Biology’s Big Problem: There’s Too Much Data to Handle
- 10.11.13
- 9:30 AM
Image: Shaury Nash/Flickr
Twenty years ago, sequencing the human genome was one of the most ambitious science projects ever attempted. Today, compared to the collection of genomes of the microorganisms living in our bodies, the ocean, the soil and elsewhere, each human genome, which easily fits on a DVD, is comparatively simple. Its 3 billion DNA base pairs and about 20,000 genes seem paltry next to the roughly 100 billion bases and millions of genes that make up the microbes found in the human body.
And a host of other variables accompanies that microbial DNA, including the age and health status of the microbial host, when and where the sample was collected, and how it was collected and processed. Take the mouth, populated by hundreds of species of microbes, with as many as tens of thousands of organisms living on each tooth. Beyond the challenges of analyzing all of these, scientists need to figure out how to reliably and reproducibly characterize the environment where they collect the data.
“There are the clinical measurements that periodontists use to describe the gum pocket, chemical measurements, the composition of fluid in the pocket, immunological measures,” saidDavid Relman, a physician and microbiologist at Stanford University who studies the human microbiome. “It gets complex really fast.”
Ambitious attempts to study complex systems like the human microbiome mark biology’s arrival in the world of big data. The life sciences have long been considered a descriptive science — 10 years ago, the field was relatively data poor, and scientists could easily keep up with the data they generated. But with advances in genomics, imaging and other technologies, biologists are now generating data at crushing speeds.
One culprit is DNA sequencing, whose costs began to plunge about five years ago, falling even more quickly than the cost of computer chips. Since then, thousands of human genomes, along with those of thousands of other organisms, including plants, animals and microbes, have been deciphered. Public genome repositories, such as the one maintained by the National Center for Biotechnology Information, or NCBI, already house petabytes — millions of gigabytes — of data, and biologists around the world are churning out 15 petabases (a base is a letter of DNA) of sequence per year. If these were stored on regular DVDs, the resulting stack would be 2.2 miles tall.
“The life sciences are becoming a big data enterprise,” said Eric Green, director of the National Human Genome Research Institute in Bethesda, Md. In a short period of time, he said, biologists are finding themselves unable to extract full value from the large amounts of data becoming available.
Solving that bottleneck has enormous implications for human health and the environment. A deeper understanding of the microbial menagerie inhabiting our bodies and how those populations change with disease could provide new insight into Crohn’s disease, allergies, obesity and other disorders, and suggest new avenues for treatment. Soil microbes are a rich source of natural products like antibiotics and could play a role in developing crops that are hardier and more efficient.
Life scientists are embarking on countless other big data projects, including efforts to analyze the genomes of many cancers, to map the human brain, and to develop better biofuels and other crops. (The wheat genome is more than five times larger than the human genome, and it has six copies of every chromosome to our two.)
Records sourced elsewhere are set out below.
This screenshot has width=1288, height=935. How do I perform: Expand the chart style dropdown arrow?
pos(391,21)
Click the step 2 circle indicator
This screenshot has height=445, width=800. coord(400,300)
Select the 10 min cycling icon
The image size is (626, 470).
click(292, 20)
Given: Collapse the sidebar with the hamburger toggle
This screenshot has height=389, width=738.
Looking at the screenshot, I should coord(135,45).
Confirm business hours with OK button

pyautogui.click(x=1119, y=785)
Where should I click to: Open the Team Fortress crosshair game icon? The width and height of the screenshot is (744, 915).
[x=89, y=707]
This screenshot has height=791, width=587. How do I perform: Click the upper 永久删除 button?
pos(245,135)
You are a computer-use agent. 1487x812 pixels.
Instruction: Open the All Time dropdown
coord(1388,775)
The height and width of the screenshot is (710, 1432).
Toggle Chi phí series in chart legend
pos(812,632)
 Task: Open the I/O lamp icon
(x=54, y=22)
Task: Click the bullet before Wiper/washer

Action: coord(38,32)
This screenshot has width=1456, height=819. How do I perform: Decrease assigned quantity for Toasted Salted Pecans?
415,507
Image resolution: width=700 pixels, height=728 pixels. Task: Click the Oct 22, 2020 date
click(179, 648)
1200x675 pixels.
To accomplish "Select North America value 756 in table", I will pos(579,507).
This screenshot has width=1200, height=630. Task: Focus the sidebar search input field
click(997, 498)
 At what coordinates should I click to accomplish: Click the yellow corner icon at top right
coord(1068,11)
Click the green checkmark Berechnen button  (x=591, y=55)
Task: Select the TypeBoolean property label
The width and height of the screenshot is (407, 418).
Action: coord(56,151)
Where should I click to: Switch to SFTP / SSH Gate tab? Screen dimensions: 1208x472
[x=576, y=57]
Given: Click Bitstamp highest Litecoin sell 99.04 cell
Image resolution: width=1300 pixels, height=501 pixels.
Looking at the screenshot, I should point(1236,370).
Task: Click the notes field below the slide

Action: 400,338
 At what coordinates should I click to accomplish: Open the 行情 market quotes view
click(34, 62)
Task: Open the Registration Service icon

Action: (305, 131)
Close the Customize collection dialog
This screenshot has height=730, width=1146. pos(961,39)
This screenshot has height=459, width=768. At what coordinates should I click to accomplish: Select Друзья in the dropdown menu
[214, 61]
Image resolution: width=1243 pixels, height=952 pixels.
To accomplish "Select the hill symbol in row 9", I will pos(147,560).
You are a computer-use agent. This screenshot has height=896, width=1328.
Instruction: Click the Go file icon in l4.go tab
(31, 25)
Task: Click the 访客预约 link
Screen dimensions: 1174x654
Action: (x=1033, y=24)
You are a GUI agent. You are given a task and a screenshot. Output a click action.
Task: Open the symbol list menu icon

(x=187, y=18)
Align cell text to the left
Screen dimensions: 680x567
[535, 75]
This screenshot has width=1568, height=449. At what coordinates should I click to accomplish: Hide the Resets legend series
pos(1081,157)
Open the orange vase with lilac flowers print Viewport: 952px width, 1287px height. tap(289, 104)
However, these efforts are encountering some of the same criticisms that surrounded the Human Genome Project. Some have questioned whether massive projects, which necessarily take some funding away from smaller, individual grants, are worth the trade-off. Big data efforts have almost invariably generated data that is more complicated than scientists had expected, leading some to question the wisdom of funding projects to create more data before the data that already exists is properly understood. “It’s easier to keep doing what we are doing on a larger and larger scale than to try and think critically and ask deeper questions,” said Kenneth Weiss, a biologist at Pennsylvania State University.
Compared to fields like physics, astronomy and computer science that have been dealing with the challenges of massive datasets for decades, the big data revolution in biology has also been quick, leaving little time to adapt.
“The revolution that happened in next-generation sequencing and biotechnology is unprecedented,” said Jaroslaw Zola, a computer engineer at Rutgers University in New Jersey, who specializes in computational biology.
Biologists must overcome a number of hurdles, from storing and moving data to integrating and analyzing it, which will require a substantial cultural shift. “Most people who know the disciplines don’t necessarily know how to handle big data,” Green said. If they are to make efficient use of the avalanche of data, that will have to change.
Big Complexity
When scientists first set out to sequence the human genome, the bulk of the work was carried out by a handful of large-scale sequencing centers. But the plummeting cost of genome sequencing helped democratize the field. Many labs can now afford to buy a genome sequencer, adding to the mountain of genomic information available for analysis. The distributed nature of genomic data has created its own challenges, including a patchwork of data that is difficult to aggregate and analyze. “In physics, a lot of effort is organized around a few big colliders,” said Michael Schatz, a computational biologist at Cold Spring Harbor Laboratory in New York. “In biology, there are something like 1,000 sequencing centers around the world. Some have one instrument, some have hundreds.”